Both leaders hold their legions of followers in thrall by projecting grandiose omnipotence and distracting them from bread-and-butter issues with unrelenting theatrics. They stoke the psychic pathologies of their devotees arising out of socio-economic deprivation and create an emotional bond and a blind faith that are steadfast even when the leaders’ actions harm them personally. 

Despite our country’s nightmarish plight – raging unemployment, crushing inflation, communal discord, grave external threats – the Vishwaguru maintains his stony autocratic imperturbability. His Independence Day speech was a stunning exhibition of delusional grandstanding. Perched atop the Red Fort and the godawful mess that he has created, he gave full vent to his imagination, spouting forth about our “collective consciousness”, the unfolding “renaissance”, and a world awe-struck by our “political stability, dynamism in policies, speed in decision making, universal trust.” Looking ahead, our tinsel visionary even drew up a roadmap to 2047.
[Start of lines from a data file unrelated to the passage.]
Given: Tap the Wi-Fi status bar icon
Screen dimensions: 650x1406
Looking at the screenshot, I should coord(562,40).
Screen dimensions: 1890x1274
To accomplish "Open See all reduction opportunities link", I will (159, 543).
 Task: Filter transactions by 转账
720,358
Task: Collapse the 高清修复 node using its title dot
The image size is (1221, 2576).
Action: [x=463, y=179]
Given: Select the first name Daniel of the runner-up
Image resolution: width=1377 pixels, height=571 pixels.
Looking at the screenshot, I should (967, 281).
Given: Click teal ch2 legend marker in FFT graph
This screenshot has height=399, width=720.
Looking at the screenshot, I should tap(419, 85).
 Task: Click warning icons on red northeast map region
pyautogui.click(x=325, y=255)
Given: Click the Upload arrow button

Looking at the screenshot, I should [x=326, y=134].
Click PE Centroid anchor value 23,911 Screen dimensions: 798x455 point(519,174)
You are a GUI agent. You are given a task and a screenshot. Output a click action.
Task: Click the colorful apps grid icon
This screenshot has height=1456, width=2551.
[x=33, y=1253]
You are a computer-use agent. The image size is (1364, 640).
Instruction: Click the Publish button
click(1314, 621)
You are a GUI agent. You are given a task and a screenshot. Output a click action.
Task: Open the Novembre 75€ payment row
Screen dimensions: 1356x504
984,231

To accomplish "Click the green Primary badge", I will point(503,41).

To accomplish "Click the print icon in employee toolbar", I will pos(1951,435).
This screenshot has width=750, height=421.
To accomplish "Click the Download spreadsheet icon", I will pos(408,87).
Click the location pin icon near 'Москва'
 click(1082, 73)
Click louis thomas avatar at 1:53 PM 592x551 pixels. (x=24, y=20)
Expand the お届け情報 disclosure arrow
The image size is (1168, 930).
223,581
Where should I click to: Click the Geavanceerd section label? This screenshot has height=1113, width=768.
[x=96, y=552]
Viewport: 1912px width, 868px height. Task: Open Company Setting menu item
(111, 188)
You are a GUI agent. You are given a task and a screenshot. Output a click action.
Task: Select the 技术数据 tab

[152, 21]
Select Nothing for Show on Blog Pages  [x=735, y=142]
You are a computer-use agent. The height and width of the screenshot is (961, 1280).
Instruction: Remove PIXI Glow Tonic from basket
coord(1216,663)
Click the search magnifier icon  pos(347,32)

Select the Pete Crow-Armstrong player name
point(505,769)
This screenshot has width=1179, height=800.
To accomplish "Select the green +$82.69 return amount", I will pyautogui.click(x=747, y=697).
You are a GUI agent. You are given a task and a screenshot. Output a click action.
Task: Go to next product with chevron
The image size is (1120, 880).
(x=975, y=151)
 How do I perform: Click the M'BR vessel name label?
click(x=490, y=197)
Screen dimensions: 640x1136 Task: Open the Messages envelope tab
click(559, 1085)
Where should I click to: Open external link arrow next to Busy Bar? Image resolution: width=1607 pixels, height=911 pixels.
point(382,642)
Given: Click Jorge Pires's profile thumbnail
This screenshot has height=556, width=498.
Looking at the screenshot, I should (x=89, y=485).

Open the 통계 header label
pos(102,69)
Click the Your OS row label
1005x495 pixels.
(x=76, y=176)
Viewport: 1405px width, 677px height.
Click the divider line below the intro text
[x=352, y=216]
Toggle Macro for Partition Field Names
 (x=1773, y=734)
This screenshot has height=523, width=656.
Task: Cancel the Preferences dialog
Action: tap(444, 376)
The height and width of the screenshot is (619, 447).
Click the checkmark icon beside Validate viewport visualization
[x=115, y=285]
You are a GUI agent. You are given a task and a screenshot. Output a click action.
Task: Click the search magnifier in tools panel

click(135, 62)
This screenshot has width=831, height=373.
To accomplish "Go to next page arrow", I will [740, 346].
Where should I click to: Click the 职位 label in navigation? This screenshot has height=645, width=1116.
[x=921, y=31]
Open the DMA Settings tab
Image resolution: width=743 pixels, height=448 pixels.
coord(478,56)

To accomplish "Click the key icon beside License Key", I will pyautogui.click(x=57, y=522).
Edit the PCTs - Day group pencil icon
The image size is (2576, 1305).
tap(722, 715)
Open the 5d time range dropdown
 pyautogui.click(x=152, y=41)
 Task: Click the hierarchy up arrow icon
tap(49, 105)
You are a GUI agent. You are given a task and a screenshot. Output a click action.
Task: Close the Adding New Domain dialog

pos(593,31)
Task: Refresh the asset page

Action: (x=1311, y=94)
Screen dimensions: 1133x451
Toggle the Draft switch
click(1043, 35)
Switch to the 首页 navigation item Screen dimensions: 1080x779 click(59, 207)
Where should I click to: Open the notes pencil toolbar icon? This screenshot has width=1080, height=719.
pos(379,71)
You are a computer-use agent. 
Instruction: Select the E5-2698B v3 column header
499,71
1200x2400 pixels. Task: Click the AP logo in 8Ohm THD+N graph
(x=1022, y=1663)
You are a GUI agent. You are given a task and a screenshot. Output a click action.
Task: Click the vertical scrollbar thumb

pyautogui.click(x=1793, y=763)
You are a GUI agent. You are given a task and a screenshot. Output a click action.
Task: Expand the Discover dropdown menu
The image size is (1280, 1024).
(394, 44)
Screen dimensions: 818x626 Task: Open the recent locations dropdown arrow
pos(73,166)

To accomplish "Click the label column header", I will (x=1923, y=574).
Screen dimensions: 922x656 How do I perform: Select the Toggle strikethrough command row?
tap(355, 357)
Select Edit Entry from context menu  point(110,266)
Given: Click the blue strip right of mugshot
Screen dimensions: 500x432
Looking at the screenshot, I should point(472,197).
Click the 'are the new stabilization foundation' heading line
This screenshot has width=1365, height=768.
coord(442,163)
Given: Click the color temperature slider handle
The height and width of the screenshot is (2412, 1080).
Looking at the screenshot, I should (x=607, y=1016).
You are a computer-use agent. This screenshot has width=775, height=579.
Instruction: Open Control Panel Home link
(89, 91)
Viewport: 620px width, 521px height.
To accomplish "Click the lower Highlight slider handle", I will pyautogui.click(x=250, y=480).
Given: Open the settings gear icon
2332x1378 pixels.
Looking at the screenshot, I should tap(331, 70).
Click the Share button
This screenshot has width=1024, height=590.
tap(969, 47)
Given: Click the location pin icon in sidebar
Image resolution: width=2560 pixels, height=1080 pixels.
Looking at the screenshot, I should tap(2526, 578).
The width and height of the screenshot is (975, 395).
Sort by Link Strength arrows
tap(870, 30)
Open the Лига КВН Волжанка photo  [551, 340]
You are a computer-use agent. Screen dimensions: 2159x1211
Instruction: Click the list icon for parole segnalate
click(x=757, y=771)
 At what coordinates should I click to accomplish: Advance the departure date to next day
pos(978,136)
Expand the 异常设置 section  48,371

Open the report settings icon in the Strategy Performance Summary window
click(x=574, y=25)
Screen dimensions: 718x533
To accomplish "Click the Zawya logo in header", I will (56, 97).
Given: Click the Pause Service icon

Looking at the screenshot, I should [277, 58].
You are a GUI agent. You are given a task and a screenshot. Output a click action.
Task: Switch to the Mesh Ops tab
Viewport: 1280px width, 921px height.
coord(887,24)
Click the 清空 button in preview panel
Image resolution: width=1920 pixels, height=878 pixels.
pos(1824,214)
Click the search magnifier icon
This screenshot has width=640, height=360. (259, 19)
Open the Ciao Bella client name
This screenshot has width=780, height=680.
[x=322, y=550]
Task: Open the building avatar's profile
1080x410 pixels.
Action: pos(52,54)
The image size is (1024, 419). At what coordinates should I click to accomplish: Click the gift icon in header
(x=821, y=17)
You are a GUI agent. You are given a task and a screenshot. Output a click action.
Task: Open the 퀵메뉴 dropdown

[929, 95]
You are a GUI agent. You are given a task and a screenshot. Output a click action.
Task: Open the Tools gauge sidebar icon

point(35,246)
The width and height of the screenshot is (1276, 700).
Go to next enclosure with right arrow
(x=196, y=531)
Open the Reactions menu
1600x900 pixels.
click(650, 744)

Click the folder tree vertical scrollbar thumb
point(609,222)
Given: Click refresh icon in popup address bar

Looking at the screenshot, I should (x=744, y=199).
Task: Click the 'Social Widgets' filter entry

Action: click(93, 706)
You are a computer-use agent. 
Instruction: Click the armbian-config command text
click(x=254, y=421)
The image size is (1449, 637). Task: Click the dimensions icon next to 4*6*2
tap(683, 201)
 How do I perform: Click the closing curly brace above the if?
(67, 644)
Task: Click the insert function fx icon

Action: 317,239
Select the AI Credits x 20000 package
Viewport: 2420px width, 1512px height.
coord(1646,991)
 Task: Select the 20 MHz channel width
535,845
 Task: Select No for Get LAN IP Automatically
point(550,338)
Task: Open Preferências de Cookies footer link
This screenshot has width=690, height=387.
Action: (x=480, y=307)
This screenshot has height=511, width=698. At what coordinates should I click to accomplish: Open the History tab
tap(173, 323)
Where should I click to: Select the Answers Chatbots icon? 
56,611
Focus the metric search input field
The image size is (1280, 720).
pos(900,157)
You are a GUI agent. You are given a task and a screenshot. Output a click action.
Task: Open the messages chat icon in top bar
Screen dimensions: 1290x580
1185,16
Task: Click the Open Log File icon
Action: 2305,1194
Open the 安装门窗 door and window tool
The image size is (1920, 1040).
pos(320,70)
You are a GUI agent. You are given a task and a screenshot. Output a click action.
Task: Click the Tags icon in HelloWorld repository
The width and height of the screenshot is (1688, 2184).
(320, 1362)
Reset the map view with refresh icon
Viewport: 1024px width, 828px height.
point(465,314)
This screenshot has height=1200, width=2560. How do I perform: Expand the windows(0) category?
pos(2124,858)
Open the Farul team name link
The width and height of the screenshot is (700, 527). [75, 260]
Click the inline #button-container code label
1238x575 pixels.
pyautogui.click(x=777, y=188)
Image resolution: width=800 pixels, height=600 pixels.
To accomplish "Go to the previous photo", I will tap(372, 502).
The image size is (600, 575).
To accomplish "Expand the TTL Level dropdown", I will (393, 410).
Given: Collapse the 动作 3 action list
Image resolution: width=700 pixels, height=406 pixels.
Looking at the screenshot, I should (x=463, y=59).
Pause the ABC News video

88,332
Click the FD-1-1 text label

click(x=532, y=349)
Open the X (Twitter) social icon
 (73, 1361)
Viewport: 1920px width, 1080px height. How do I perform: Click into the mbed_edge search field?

Why have we as a nation feted such chimerical nonsense? It is not only an insult to our intelligence but even worse, mocks our travails. Sadly, we have asked for it! Some time ago, a leading psychoanalyst explained the blind worship of our visionary with a story that bears repeating. 

A Rabbi in a Polish village had acquired a reputation for being a visionary, but a sceptical journalist decides to travel to the village to check the veracity of the Rabbi’s visionary gift. Asked to prove what is being claimed by the villagers, the Rabbi climbs to the roof of his house and peering into the distance, loudly proclaims that a huge fire has broken out in another village 50 miles away. The journalist hurries to the other village where he finds that there has been no fire. He returns to the Rabbi’s village and informs the villagers that contrary to what the Rabbi had said, there was no fire in the other village. “So what?” the villagers chorused. “It does not matter if there was a fire or not. Aren’t you impressed by how far he can see?”